British two-seat aircraft

The Royal Aircraft Factory F.E.9 was a prototype British two-seat fighter-reconnaissance aircraft of the First World War. A single-engined pusher biplane of 1917, the F.E.9 had poor performance and handling, and only three were built.

==Development and design==
In summer 1916, the Royal Aircraft Factory set out to design a replacement for its F.E.2 two-seat pusher fighter. Although effective gun synchronising gear was now available, which would allow a tractor design with superior performance to be designed, the factory chose to continue the pusher layout of the F.E.2 in its new two-seat fighter, the F.E.9. Its nacelle extended well forward of the wings and was located high up in the wing gap to give a good field of fire for the observer, who was seated in the nose, ahead of the pilot, with dual controls fitted. It had unequal span, single-bay wings, with ailerons on the upper wing only with large horn balances (the amount of control surface forward of the hinge). It was powered by a 200 hp (149 kW) Hispano-Suiza 8 V8 engine, with the Royal Aircraft Factory having priority for this important and widely used engine.
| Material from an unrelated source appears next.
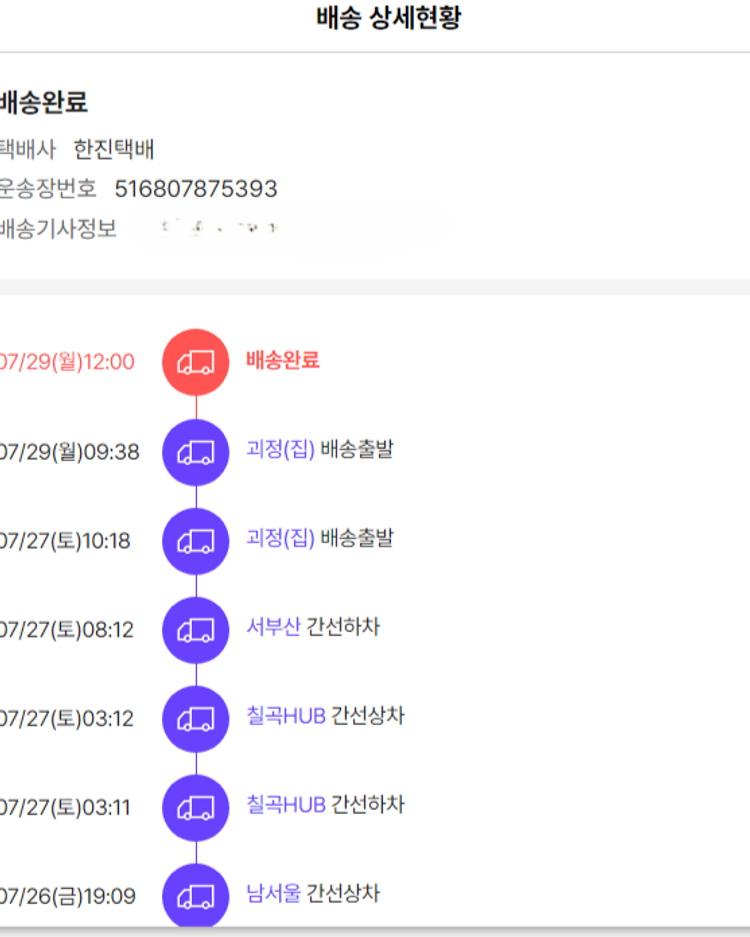Open 칠곡HUB link in the 간선하차 row
750x937 pixels.
[286, 805]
Three prototypes and 24 production aircraft were ordered, with the first of three prototypes flying in April 1917. It was found to have a poor climb performance and handling, with the ailerons being overbalanced, which tended to force the aircraft onto its back in steep turns. To try to solve its handling problems it was fitted with various designs of aileron and rudders.

After service trials of the first prototype in France, Major General Hugh Trenchard recommended that development be stopped, despite this the second prototype flew in October 1917, with two-bay wings, which was passed to No. 78 Squadron based at Biggin Hill in the Home Defence role. The third prototype appeared in November 1917, and was used for trials at Farnborough until early 1918.

Although the 24 production aircraft were not completed, the F.E.9 did form the basis for the later N.E.1 night fighter and A.E.3 Ram ground attack aircraft.